What you need to do → Please transcribe, exactly, the line that contains "Task: Click the search magnifier icon" and every line after it to the end of the records, and nothing else.

Listed entries →
⁂

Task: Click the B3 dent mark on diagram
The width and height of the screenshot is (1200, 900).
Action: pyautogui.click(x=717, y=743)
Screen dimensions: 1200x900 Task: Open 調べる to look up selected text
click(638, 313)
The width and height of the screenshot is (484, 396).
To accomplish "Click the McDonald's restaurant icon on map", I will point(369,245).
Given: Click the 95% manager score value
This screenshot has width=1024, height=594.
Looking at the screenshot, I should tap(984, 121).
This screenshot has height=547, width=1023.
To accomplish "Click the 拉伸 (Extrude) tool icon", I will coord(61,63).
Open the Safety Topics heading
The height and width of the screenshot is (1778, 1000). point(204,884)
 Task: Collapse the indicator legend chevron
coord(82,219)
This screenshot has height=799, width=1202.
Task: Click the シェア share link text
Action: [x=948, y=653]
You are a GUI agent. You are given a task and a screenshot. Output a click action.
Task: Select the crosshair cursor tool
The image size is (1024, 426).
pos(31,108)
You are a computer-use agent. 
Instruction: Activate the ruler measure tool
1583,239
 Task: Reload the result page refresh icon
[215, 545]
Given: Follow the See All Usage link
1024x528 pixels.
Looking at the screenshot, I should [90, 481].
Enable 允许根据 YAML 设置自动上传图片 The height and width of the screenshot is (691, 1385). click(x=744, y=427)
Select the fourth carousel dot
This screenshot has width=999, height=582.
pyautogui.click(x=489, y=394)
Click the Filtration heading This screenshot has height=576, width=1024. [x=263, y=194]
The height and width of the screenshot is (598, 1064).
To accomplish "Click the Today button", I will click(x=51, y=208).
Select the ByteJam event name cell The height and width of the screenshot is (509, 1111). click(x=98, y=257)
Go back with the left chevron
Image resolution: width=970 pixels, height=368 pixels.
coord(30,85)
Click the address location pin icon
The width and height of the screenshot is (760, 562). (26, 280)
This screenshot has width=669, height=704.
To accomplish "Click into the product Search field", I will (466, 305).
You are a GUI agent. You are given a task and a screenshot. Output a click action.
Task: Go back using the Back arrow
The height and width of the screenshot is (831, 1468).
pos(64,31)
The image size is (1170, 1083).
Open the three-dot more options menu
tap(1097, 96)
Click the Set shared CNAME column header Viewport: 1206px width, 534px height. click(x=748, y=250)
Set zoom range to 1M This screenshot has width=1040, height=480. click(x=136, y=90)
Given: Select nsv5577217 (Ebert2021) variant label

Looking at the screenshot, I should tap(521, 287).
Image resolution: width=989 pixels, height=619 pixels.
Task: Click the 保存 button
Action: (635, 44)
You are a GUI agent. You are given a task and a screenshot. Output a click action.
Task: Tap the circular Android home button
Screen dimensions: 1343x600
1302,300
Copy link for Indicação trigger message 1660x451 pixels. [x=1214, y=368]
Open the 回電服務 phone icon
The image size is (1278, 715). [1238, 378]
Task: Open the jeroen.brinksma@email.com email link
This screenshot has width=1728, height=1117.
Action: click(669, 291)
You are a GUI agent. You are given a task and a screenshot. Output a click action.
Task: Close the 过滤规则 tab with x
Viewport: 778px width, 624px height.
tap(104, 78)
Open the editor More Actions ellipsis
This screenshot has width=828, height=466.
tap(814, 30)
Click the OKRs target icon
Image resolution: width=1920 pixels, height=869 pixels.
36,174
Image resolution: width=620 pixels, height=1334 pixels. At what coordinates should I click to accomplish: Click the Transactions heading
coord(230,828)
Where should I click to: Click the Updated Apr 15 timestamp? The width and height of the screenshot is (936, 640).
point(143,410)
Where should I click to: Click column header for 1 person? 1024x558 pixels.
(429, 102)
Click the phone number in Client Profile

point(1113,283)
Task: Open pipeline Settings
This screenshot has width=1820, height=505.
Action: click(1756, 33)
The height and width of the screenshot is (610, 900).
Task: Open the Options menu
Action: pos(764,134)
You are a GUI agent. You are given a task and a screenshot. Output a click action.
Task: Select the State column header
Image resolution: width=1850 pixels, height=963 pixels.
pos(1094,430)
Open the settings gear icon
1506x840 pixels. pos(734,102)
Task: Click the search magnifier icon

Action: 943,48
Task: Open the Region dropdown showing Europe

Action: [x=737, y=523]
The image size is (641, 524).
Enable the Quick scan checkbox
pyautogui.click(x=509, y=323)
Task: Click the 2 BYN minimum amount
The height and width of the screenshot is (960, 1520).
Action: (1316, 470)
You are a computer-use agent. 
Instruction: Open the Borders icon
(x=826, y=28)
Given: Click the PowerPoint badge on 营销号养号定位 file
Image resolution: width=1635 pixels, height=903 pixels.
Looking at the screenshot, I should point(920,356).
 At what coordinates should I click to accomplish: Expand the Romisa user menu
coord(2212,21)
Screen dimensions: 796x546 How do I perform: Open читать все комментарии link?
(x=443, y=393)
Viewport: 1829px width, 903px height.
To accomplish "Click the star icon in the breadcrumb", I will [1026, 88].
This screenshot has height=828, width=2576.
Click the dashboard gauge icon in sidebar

⁂

Answer to this task →
Task: Click the search magnifier icon

Action: 943,48
Task: Open the Region dropdown showing Europe

Action: [x=737, y=523]
The image size is (641, 524).
Enable the Quick scan checkbox
pyautogui.click(x=509, y=323)
Task: Click the 2 BYN minimum amount
The height and width of the screenshot is (960, 1520).
Action: (1316, 470)
You are a computer-use agent. 
Instruction: Open the Borders icon
(x=826, y=28)
Given: Click the PowerPoint badge on 营销号养号定位 file
Image resolution: width=1635 pixels, height=903 pixels.
Looking at the screenshot, I should point(920,356).
 At what coordinates should I click to accomplish: Expand the Romisa user menu
coord(2212,21)
Screen dimensions: 796x546 How do I perform: Open читать все комментарии link?
(x=443, y=393)
Viewport: 1829px width, 903px height.
To accomplish "Click the star icon in the breadcrumb", I will [1026, 88].
This screenshot has height=828, width=2576.
Click the dashboard gauge icon in sidebar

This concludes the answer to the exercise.